A espinha dorsal da montanha
A EN 233 sobe em curvas apertadas da Covilhã até ao Paul, ladeada por muros de xisto onde crescem fetos e líquenes. Estamos no coração do Parque Natural da Serra da Estrela, território inscrito no Geopark Estrela desde 2020, onde a geologia conta 350 milhões de anos nas dobras do Maciço Antigo. A paisagem muda consoante a altitude: aos 600 metros, cerejeiras da variedade Saco da Cova da Beira, protegida pela IGP desde 1994; aos 800 metros, os pastos onde o Borrego Serra da Estrela - DOP desde 1996 - pastoreia entre urze e esteva.
São 3876 habitantes segundo o INE de 2021, distribuídos por 46,18 km². A densidade de 83,9 hab/km² esconde o envelhecimento: 28,4% tem mais de 65 anos, apenas 10,2% tem menos de 15. Nota-se na Escola Básica de Teixoso que tem 47 alunos quando em 1990 tinha 180, na extinta escola de Sarzedo convertida em centro de dia, nas mãos de Maria de Lurdes Pereira que ainda molda o Queijo Serra da Estrela nas caves de água-forte de Janeiro a Maio.
O que se come e porque importa
Na Mercearia Central de Teixoso, o requeijão da Quinta da Serra escorre ainda morno para os clientes das 8h. O cabrito de leite - obrigatoriamente com menos de 60 dias - vem das explorações de Vale de Amoreira, onde Américo Rosa cria 400 cabras Serrana. O azeite da Cooperativa de Castelo Novo, com DOP Beira Interior desde 1996, vem de 450 hectares de oliveiras centenárias. A azeitona galega é conservada em água e sal na fábrica do Paul, que processa 300 toneladas por ano.
Caminhos que atravessam séculos
O Caminho Interior de Santiago - rota alternativa medieval ao Caminho Português - passa aqui desde 2017, com 260 km entre Vilar Formoso e Santiago. Os peregrinos sobem pela vereda do Peso, onde a seta amarela nº 27 marca os 18 km até Belmonte. O topónimo "Teixoso" mantém-se inalterado desde o latim "taxus", embora os teixos originais tenham desaparecido na expansão agrícola do século XIX.
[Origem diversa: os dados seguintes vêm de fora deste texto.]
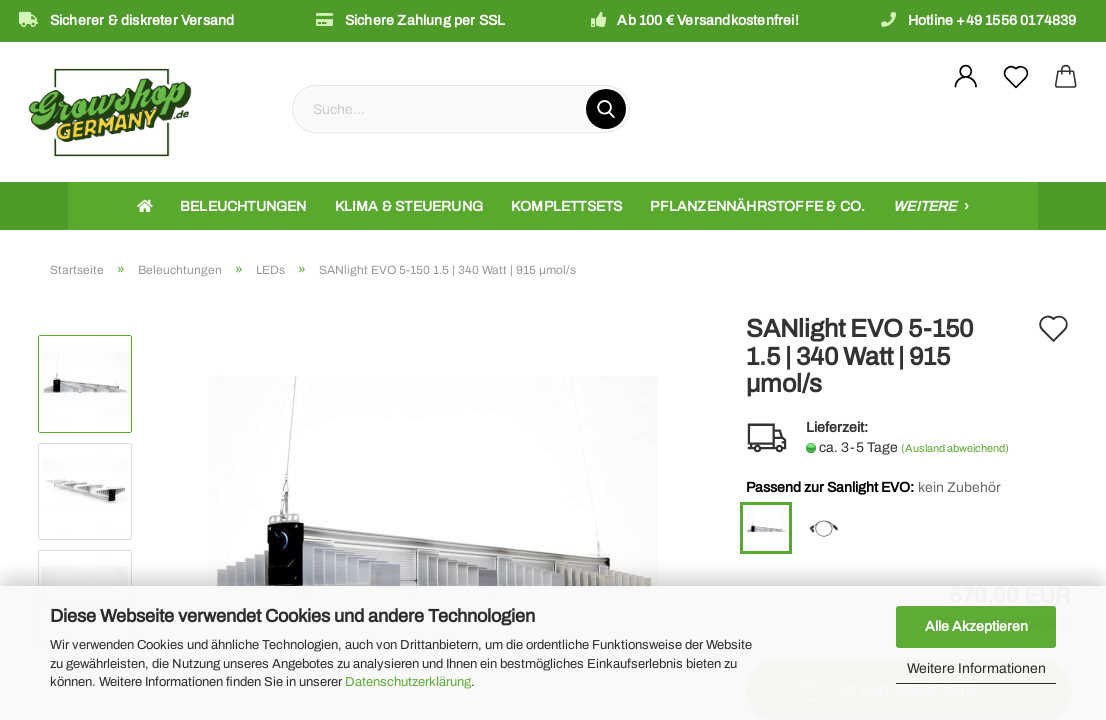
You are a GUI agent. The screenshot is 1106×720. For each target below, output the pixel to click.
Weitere (926, 206)
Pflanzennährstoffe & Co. (757, 206)
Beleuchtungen (243, 206)
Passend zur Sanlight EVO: (873, 488)
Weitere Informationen (976, 668)
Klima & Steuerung (409, 206)
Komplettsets (566, 206)
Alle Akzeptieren (976, 626)
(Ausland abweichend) (955, 448)
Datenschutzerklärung (408, 682)
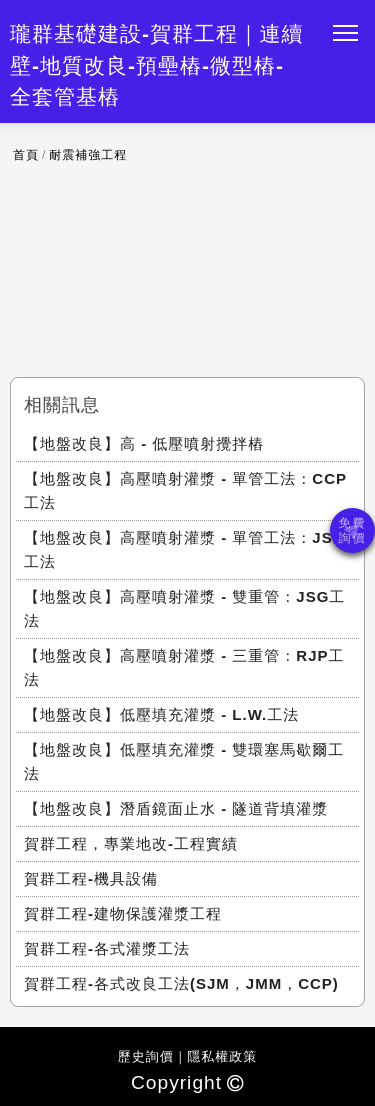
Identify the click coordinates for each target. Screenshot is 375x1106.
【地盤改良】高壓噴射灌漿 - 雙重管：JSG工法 (184, 608)
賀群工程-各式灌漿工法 (107, 948)
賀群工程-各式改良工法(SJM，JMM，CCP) (181, 983)
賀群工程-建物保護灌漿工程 (123, 913)
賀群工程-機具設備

Os 11 alojamentos locais - sete em Teixoso, quatro em Sarzedo - incluem a Casa da Cerca, antiga casa de casal do século XVIII com forno comunitário ainda activo, e o Casa no Castanheiro, onde o carvalho-alvarinho tem 300 anos. São 72 camas ao todo, ocupação média de 34% fora dos meses de verão.
Fica o frio no rosto ao fim do dia, quando o sol desce atrás do Cântaro Magro às 17h30 em Dezembro e as sombras se estendem pelos vales. Fica o sabor ao fumeiro de porco preto que cura nas adegas de xisto durante três meses, o peso do queijo DOP com 45% de gordura que Joaquim Carvalho vende embrulhado em papel de arroz na sua queijaria de 1897. Fica a certeza de que aqui a montanha não se visita - habita-se, mesmo que por breves horas, entre os 817 metros de altitude e os 1500 milímetros de chuva anual que moldaram este lugar há 500 anos e o moldam ainda hoje.